X Optional[jnp.ndarray] None Exogenous variables (unused).
X_future Optional[jnp.ndarray] None Future exogenous variables (unused).
level Optional[List[int]] None Confidence levels (unused; included for BaseForecaster compliance).
fitted bool False Whether to return fitted values (unused; included for BaseForecaster compliance).

Returns: Dict (Dictionary with key "mean" containing forecasts of shape (h,)).

predict(self, h: int, X: Optional[jnp.ndarray] = None, level: Optional[List[int]] = None) -> Dict

Generate h-step ahead forecasts from the fitted CES model.

Runs the JIT-compiled ces_forecast() function from the stored final state. Handles the constant-series edge case (alpha=0) by returning flat forecasts. Optionally adds conformal prediction intervals.

Parameter Type Default Description
h int - Forecast horizon (number of steps ahead).
X Optional[jnp.ndarray] None Exogenous variables (unused; kept for API compatibility).
level Optional[List[int]] None Confidence levels (0-100) for conformal prediction intervals, e.g. [90, 95]. Requires conformal_params to be set.

Returns: Dict (Dictionary containing: "mean": Point forecasts of shape (h,). "lo-{l}" / "hi-{l}": Conformal interval bounds for each level l (only present when level is not None and conformal_params is set)). Raises: ValueError (If called before fit()).

auto_ces

ces.auto_ces

Fit CES with automatic or fixed model selection.

When model="Z", fits all applicable variants (NONE always; SIMPLE/PARTIAL/FULL when n >= 2*m) and returns the fit with the lowest information criterion. Otherwise, fits the specified variant directly.

Parameter Type Default Description
y jnp.ndarray - Time series of shape (n,).
m int 1 Seasonal period. Default is 1 (no seasonality).
model str 'Z' Variant selector. "Z" for automatic selection; one of "N", "S", "P", "F" to fix the variant.
ic str 'aicc' Information criterion used for model selection when model="Z". One of "aic", "bic", "aicc".

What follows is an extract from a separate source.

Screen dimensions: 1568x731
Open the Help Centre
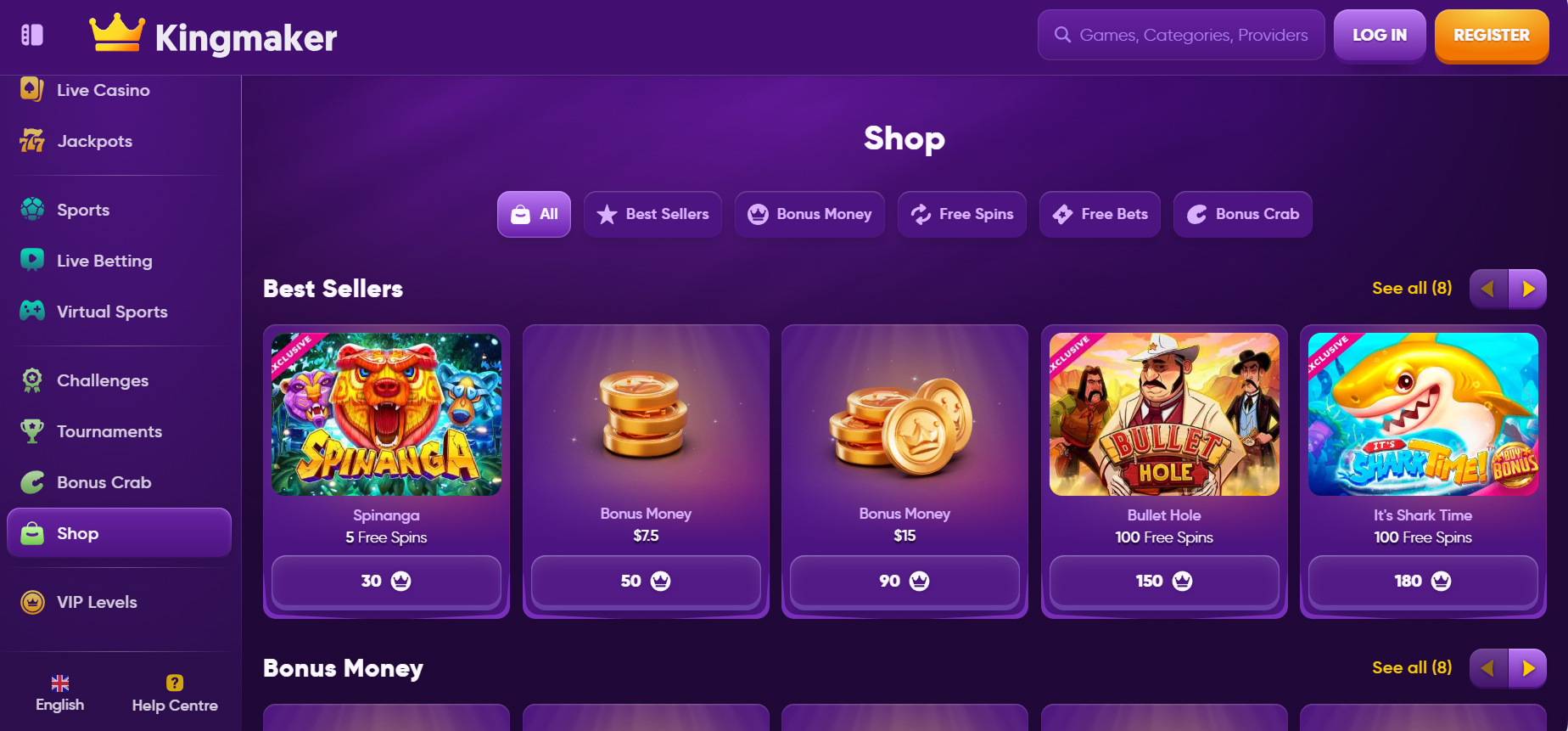tap(175, 694)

Returns: Dict (Dict from ces_fit_single() for the selected variant, containing fitted values, residuals, states, parameters, and information criteria). Raises: ValueError (If model="Z" and no variant could be fitted successfully).

ces_fit_single

ces.ces_fit_single

Fit a single CES variant and return metrics, fitted values, and state.

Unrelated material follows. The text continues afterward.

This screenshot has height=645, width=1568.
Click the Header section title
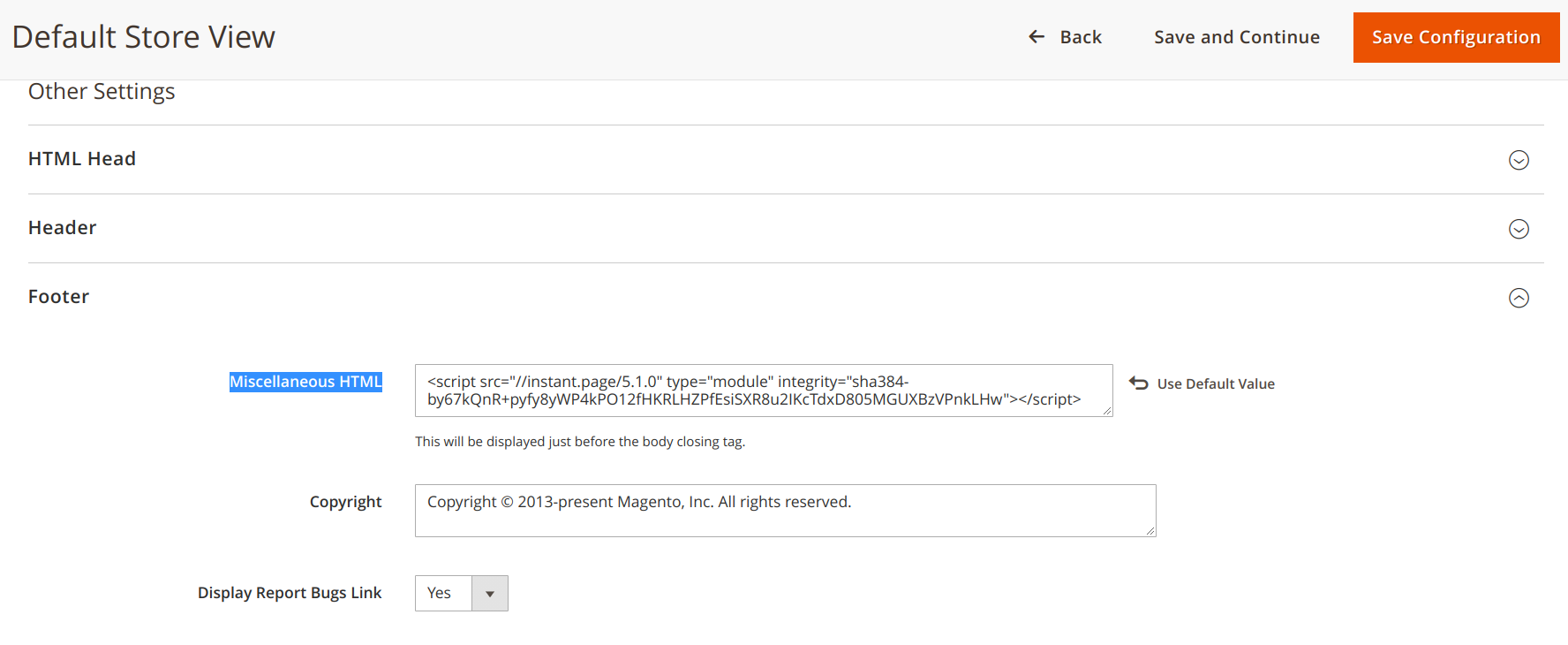pyautogui.click(x=63, y=228)
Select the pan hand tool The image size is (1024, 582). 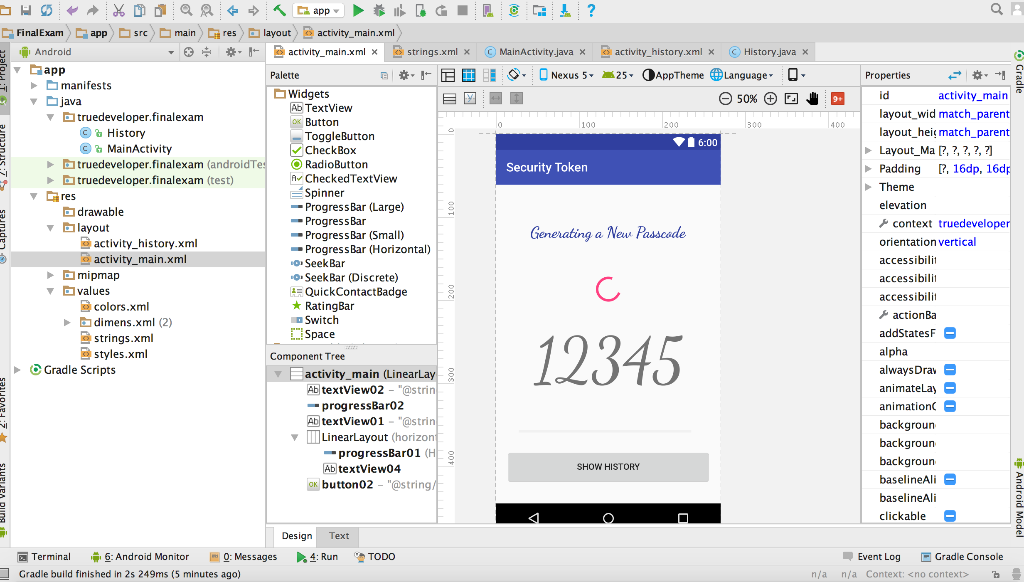[x=812, y=99]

Initialises the state vector, runs back-fitting, computes in-sample residuals, and calculates information criteria (AIC, BIC, AICc).

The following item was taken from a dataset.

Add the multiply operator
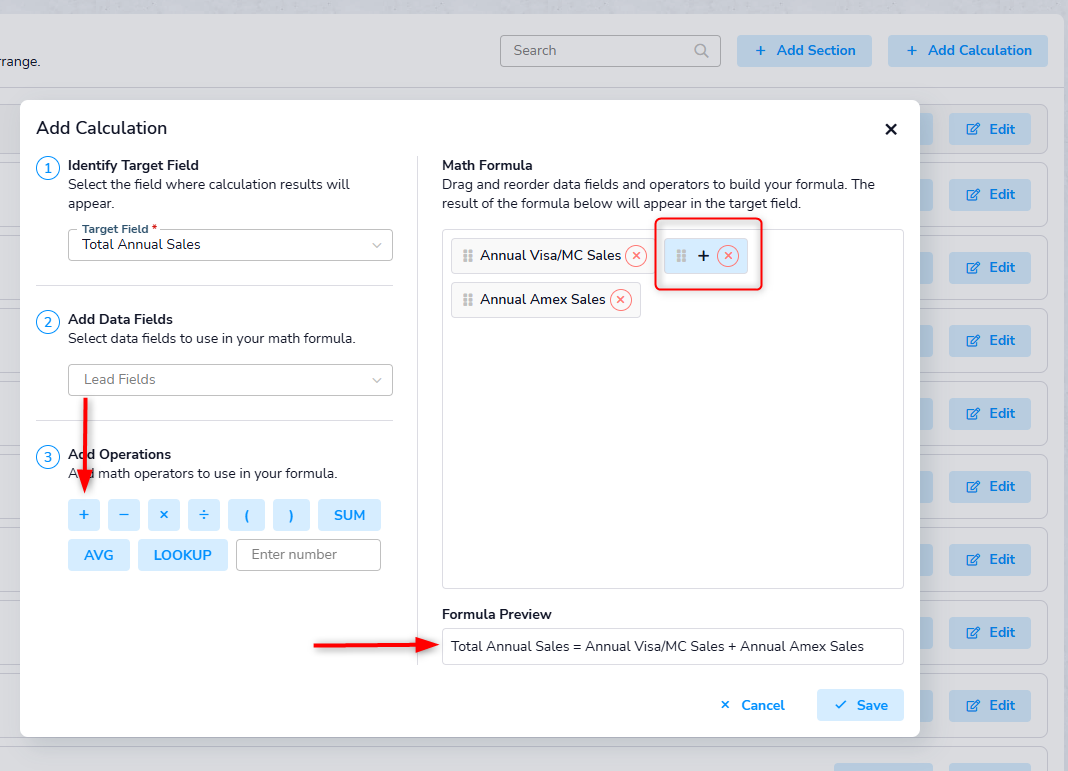Image resolution: width=1068 pixels, height=771 pixels. tap(164, 515)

Parameter Type Default Description
y jnp.ndarray - Time series of shape (n,).
m int - Seasonal period.
season_type int - Model variant (NONE=0, SIMPLE=1, PARTIAL=2, FULL=3).
params Optional[CESParams] None CESParams with smoothing parameters. If None, uses CESParams.for_variant(season_type) defaults.

Returns: Dict (Dictionary with keys: "loglik" (float): Log-likelihood. "aic" / "bic" / "aicc" (float): Information criteria. "mse" / "amse" (float): Mean squared error on y[m:]. "fitted" (jnp.ndarray): In-sample fitted values, shape (n,). "residuals" (jnp.ndarray): Residuals y[m:] − ŷ[m:], shape (n-m,). "states" (jnp.ndarray): Final state buffer, shape (m, 4). "par" (dict): Parameter dict from params.to_dict(). "m" (int): Seasonal period used. "n" (int): Series length. "seasontype" (int): Variant used. "sigma2" (float): Residual variance estimate.).